On the topic of money, I decided to do some math today based on what I know of LRG.
Profit on physical games is about 55%. LRG shares (or at one time shared) profit 70/30 favoring the developer. Assuming this is still true, LRG gets 30% of 45% of every game sold, which is 13.5%. On a $30 game that's about $5. The numbers are different for Switch (and I don't think that's public knowledge), and CEs will obviously vary greatly but would tend to be more profitable based on most of their contents.
For shipping, they've admitted that they upcharge in order to offset the cost of the shipping team but I don't know what the actual cost-per-item to ship is. I'm guessing around $3.50, leaving them with ~$2 on the shipping charge for domestic packages (I'm not going to try with international logistics).

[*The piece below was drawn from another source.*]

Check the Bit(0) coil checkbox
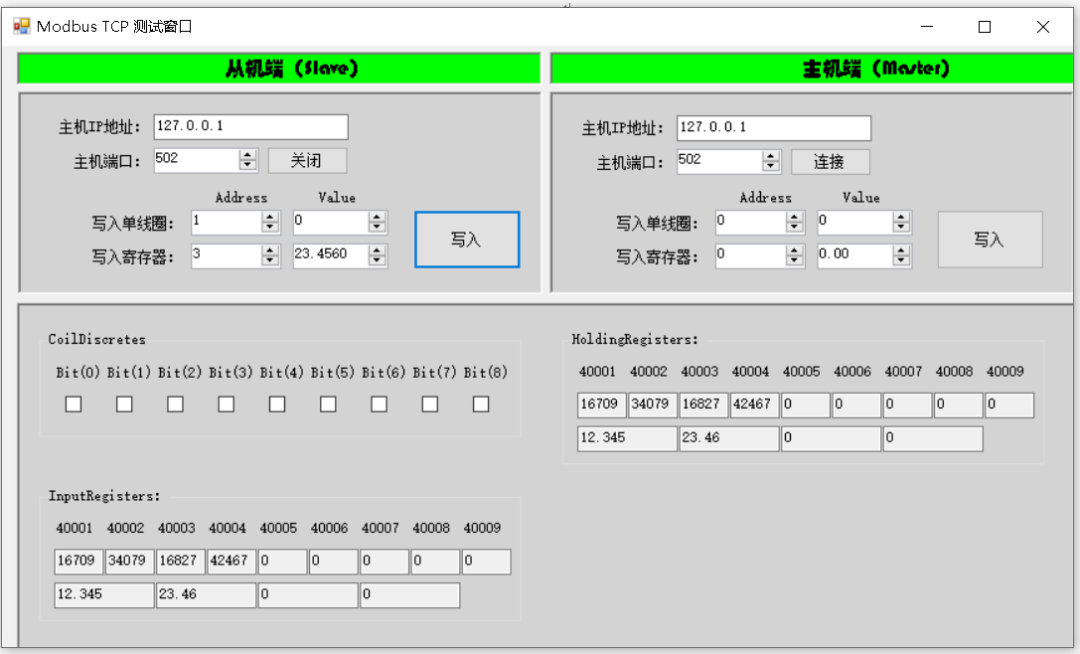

LRG has ~10 employees as of a few years ago (it's probably higher now), and they've mentioned they pay their employees $15 an hour plus good benefits. Assuming a standard work year (2080 hours) that's $31,200, and "good" benefits usually cost another 40%. So that's $43,680 per employee (though I assume Josh and Doug probably get more than the shipping and support minions). Brings payroll for the year to around $450,000 conservatively.
With quick and dirty math, that means their breakeven point is about 65,000 $30 units sold in a year. Do note, though, that that discounts a lot of their day-to-day business expenses (marketing, office costs, conventions, tax). While I do think they've sold far more than that the past few years, I do think it may be contributing to the frenzy of releases. With the backlog of stuff to ship out it kind of makes me think they have a cash flow issue, but asserting that requires far more evidence than I have.
Keep in mind, this is all speculation and rough guesses. I don't know any kind of secret info about the company, I just did math based on publicly available numbers. Not trying to make any accusations or anything of that nature, I just think data is cool.